Multiple solutions of Kazdan-Warner equation on graphs in the negative case

TL;DR

This paper investigates the existence and multiplicity of solutions to the Kazdan-Warner equation on finite graphs in the negative case, identifying parameter ranges for which solutions exist and are unique or multiple, using variational methods.

Contribution

It establishes new existence and multiplicity results for the Kazdan-Warner equation on graphs in the negative case, extending previous work and providing a discrete analog of manifold results.

Findings

Solutions exist for certain parameter ranges of λ.

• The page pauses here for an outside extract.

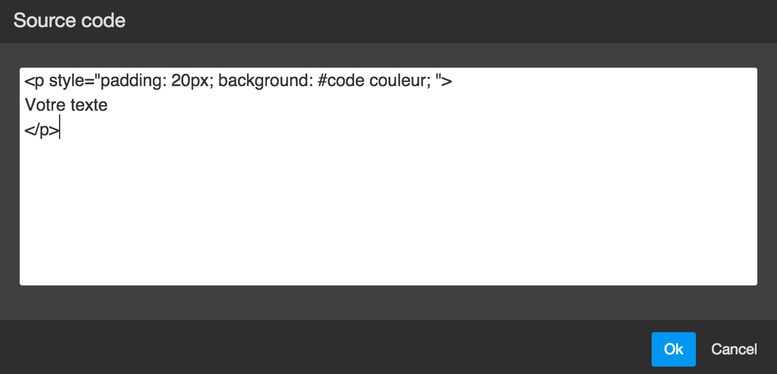The image size is (777, 374).
Task: Click the dialog header bar right of title
Action: coord(446,21)
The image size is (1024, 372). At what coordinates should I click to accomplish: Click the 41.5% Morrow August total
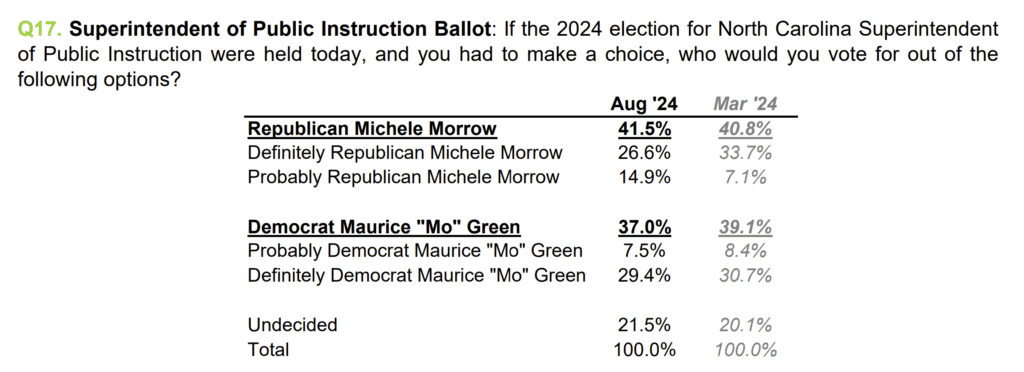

Unique solution when λ ≤ 0.

Multiple solutions when 0 < λ < λ*.

Abstract

Let $G=(V,E)$ be a finite connected graph, and let $\kappa: V\rightarrow \mathbb{R}$ be a function such that $\int_V\kappa d\mu<0$. We consider the following Kazdan-Warner equation on $G$:\[\Delta u+\kappa-K_\lambda e^{2u}=0,\] where $K_\lambda=K+\lambda$ and $K: V\rightarrow \mathbb{R}$ is a non-constant function satisfying $\max_{x\in V}K(x)=0$ and $\lambda\in \mathbb{R}$. By a variational method, we prove that there exists a $\lambda^*>0$ such that when $\lambda\in(-\infty,\lambda^*]$ the above equation has solutions, and has no solution when $\lambda\geq \lambda^\ast$. In particular, it has only one solution if $\lambda\leq 0$; at least two distinct solutions if $0<\lambda<\lambda^*$; at least one solution if $\lambda=\lambda^\ast$. This result complements earlier work of Grigor'yan-Lin-Yang \cite{GLY16}, and is viewed as a discrete analog of that of Ding-Liu \cite{DL95} and Yang-Zhu \cite{YZ19} on manifolds.